| WHAT YOU ARE ASKED TO DO |
Take the entries that follow and return only the lines from the one with "Screen dimensions: 907x567" through the final line, leaving every picture behind.

| RECORDS TO USE |
---+---
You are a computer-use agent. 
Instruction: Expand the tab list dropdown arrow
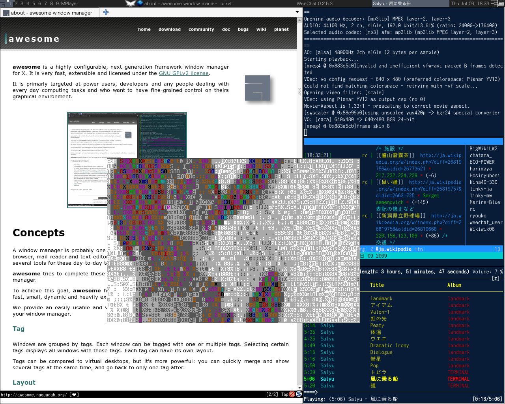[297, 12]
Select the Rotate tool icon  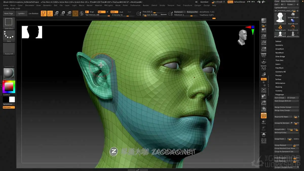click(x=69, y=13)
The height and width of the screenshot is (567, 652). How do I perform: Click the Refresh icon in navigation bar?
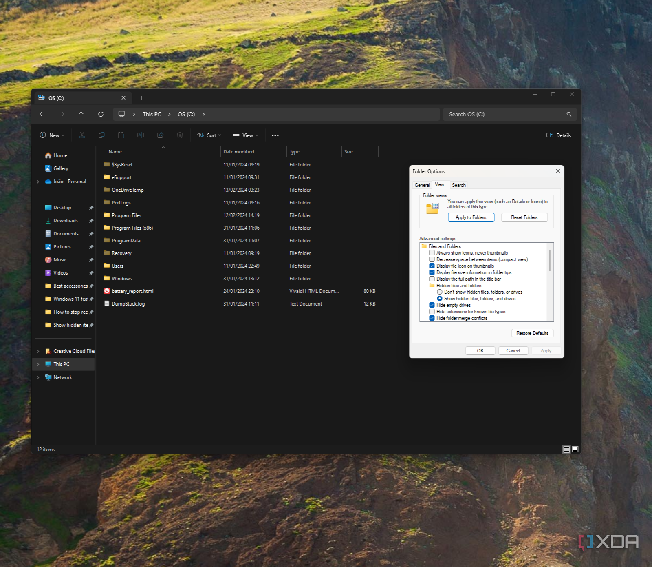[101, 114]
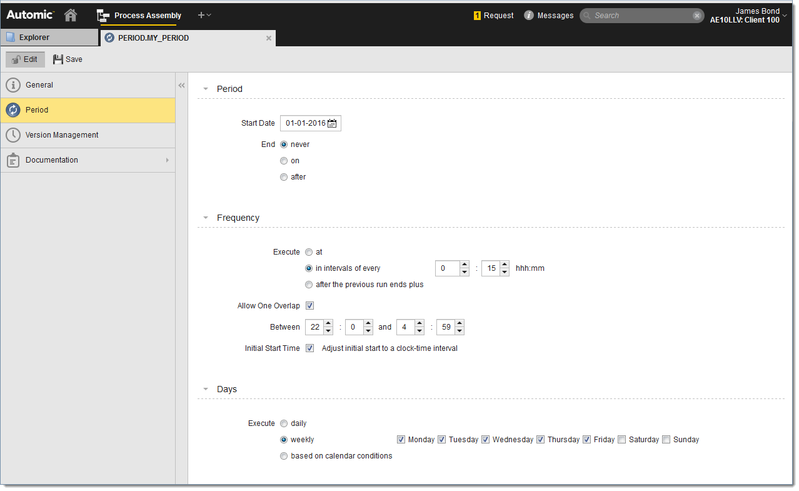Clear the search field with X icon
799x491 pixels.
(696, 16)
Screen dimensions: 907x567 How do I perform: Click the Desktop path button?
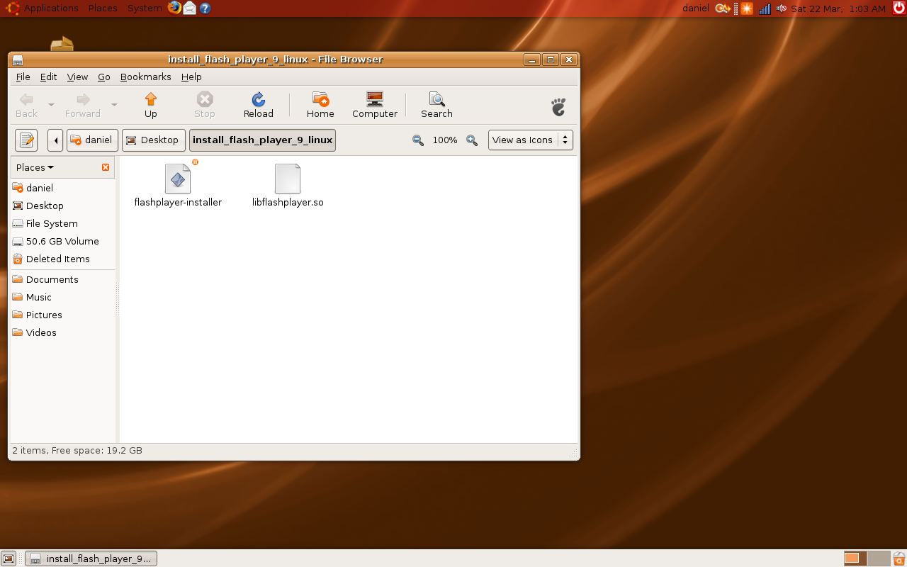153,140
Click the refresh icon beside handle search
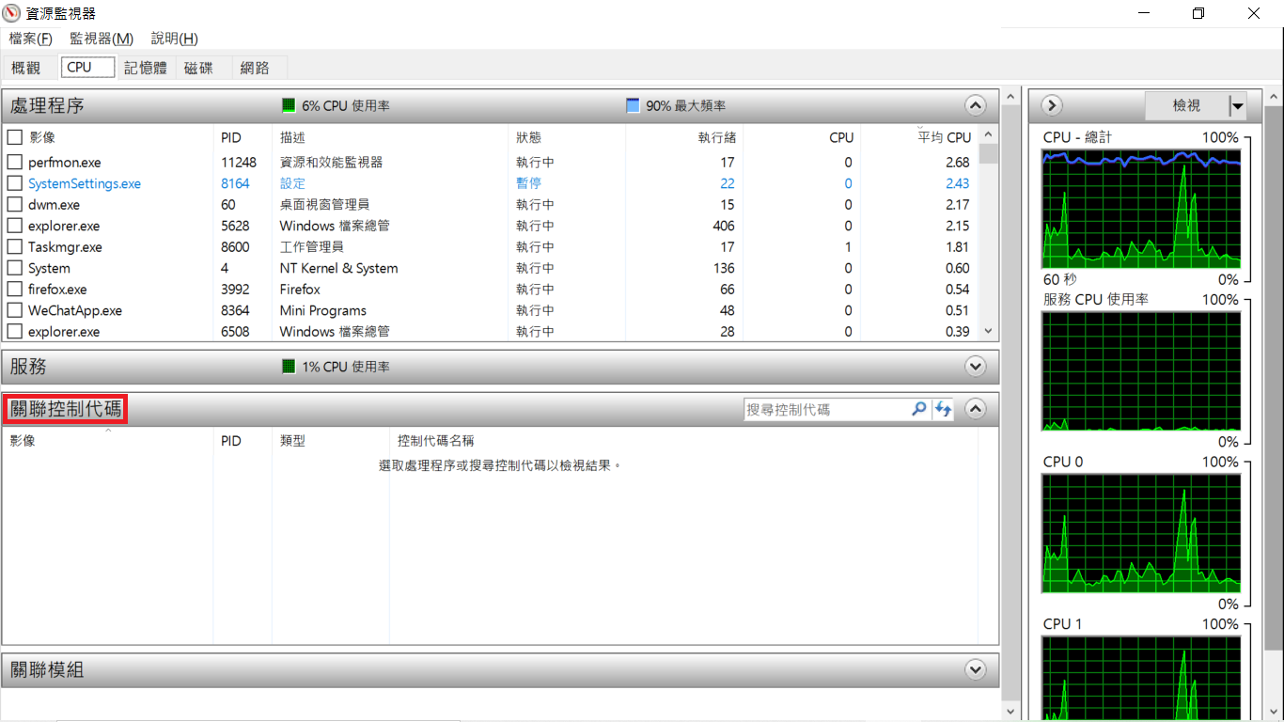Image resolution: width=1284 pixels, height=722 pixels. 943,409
---+---
| RESULT |
Screen dimensions: 907x567 How do I perform: Click the Desktop path button?
153,140
Click the refresh icon beside handle search
Image resolution: width=1284 pixels, height=722 pixels. 943,409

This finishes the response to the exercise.